(Material for the task)
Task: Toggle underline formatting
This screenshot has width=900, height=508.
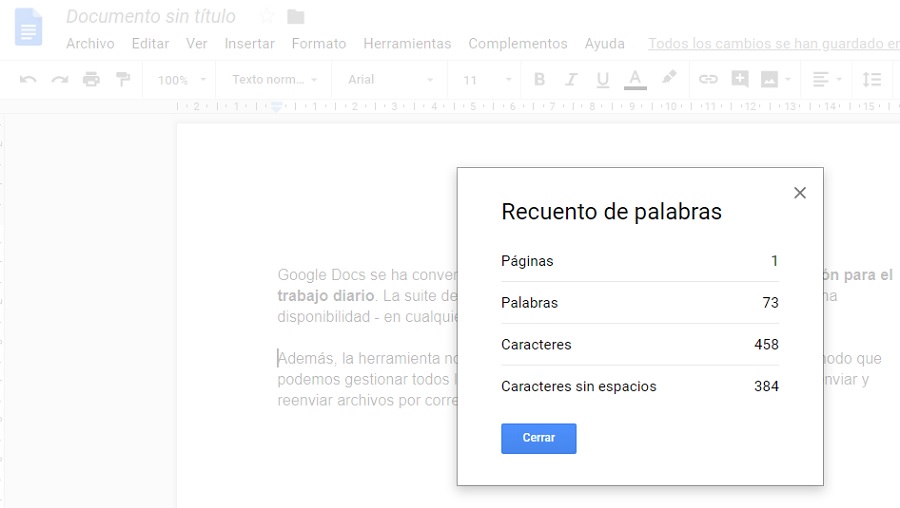Action: click(x=602, y=80)
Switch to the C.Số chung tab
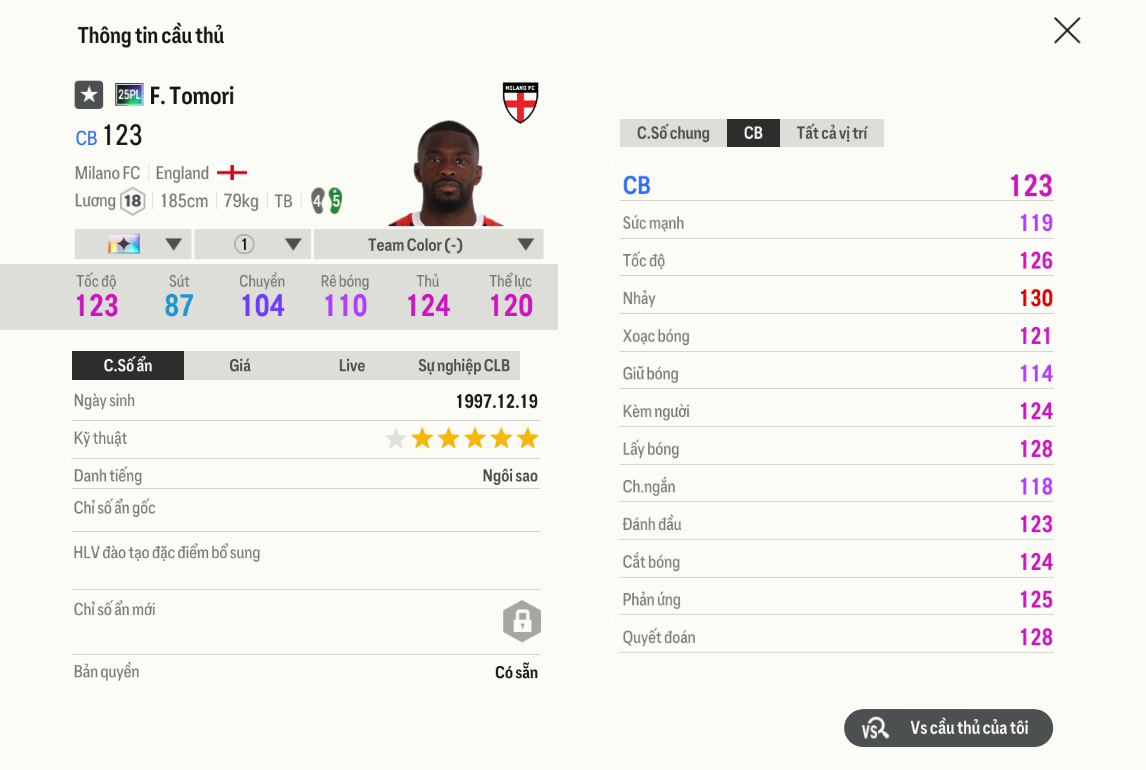 (673, 132)
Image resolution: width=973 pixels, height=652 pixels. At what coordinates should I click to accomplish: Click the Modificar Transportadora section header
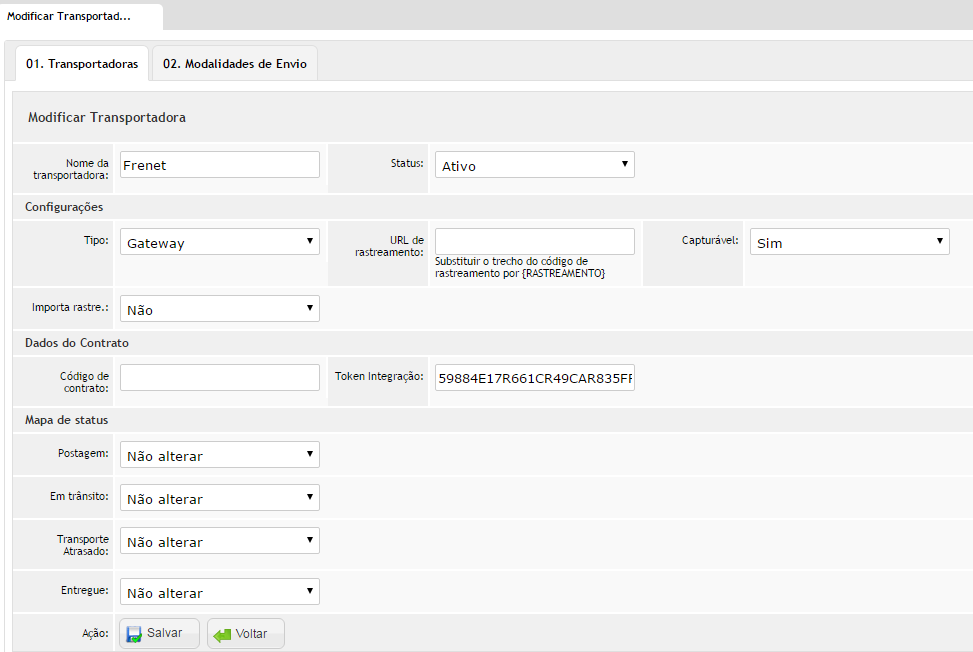click(107, 117)
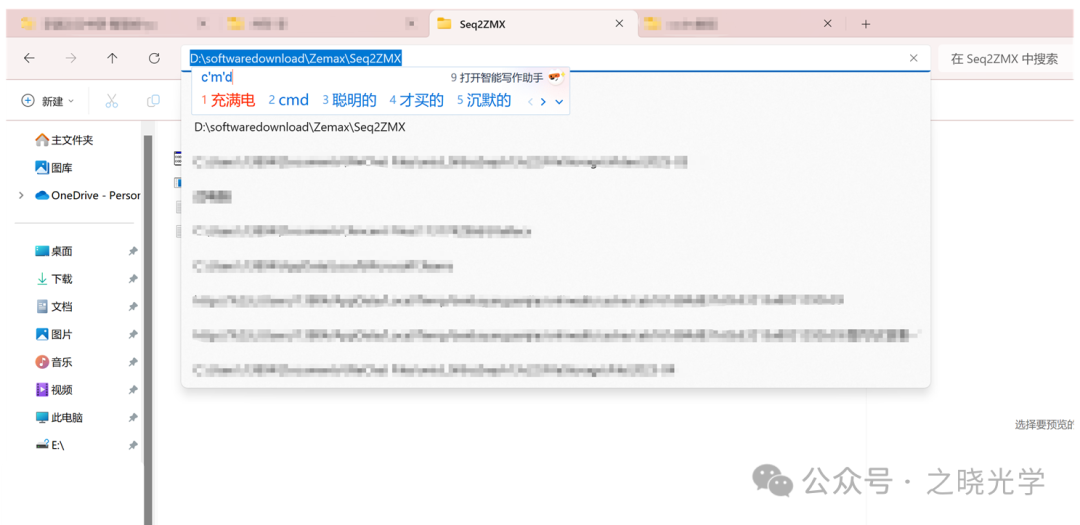The width and height of the screenshot is (1080, 525).
Task: Expand the OneDrive tree node
Action: 21,196
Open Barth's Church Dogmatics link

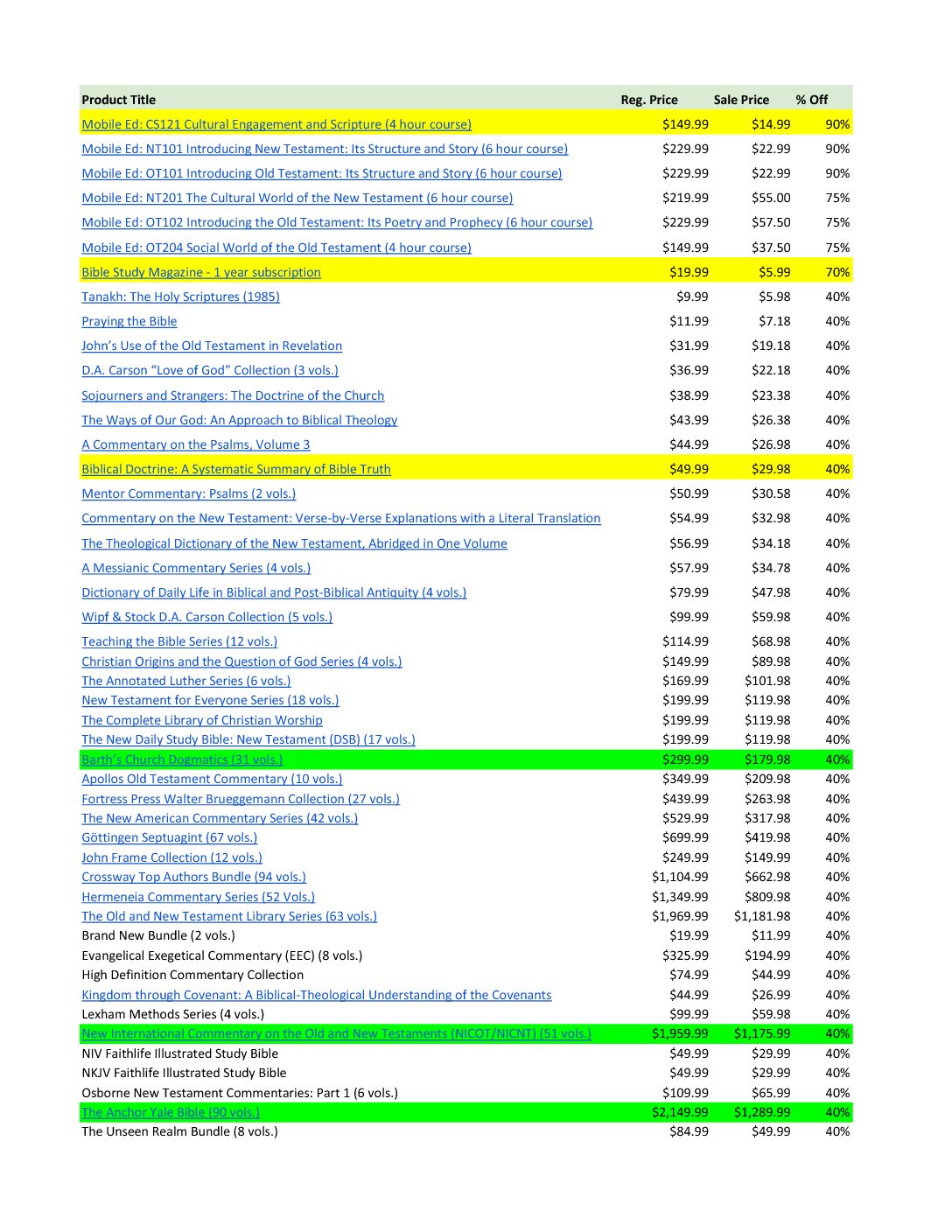(182, 760)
(End Material for the task)
» **Directions**
Quote every entry exactly, with the pictures omitted.

» **The answer**
Task: Toggle underline formatting
This screenshot has width=900, height=508.
Action: click(x=602, y=80)
Switch to the C.Số chung tab
 (673, 132)
Image resolution: width=973 pixels, height=652 pixels. At what coordinates should I click to accomplish: Click the Modificar Transportadora section header
click(107, 117)
The width and height of the screenshot is (1080, 525).
Task: Expand the OneDrive tree node
Action: 21,196
Open Barth's Church Dogmatics link

(182, 760)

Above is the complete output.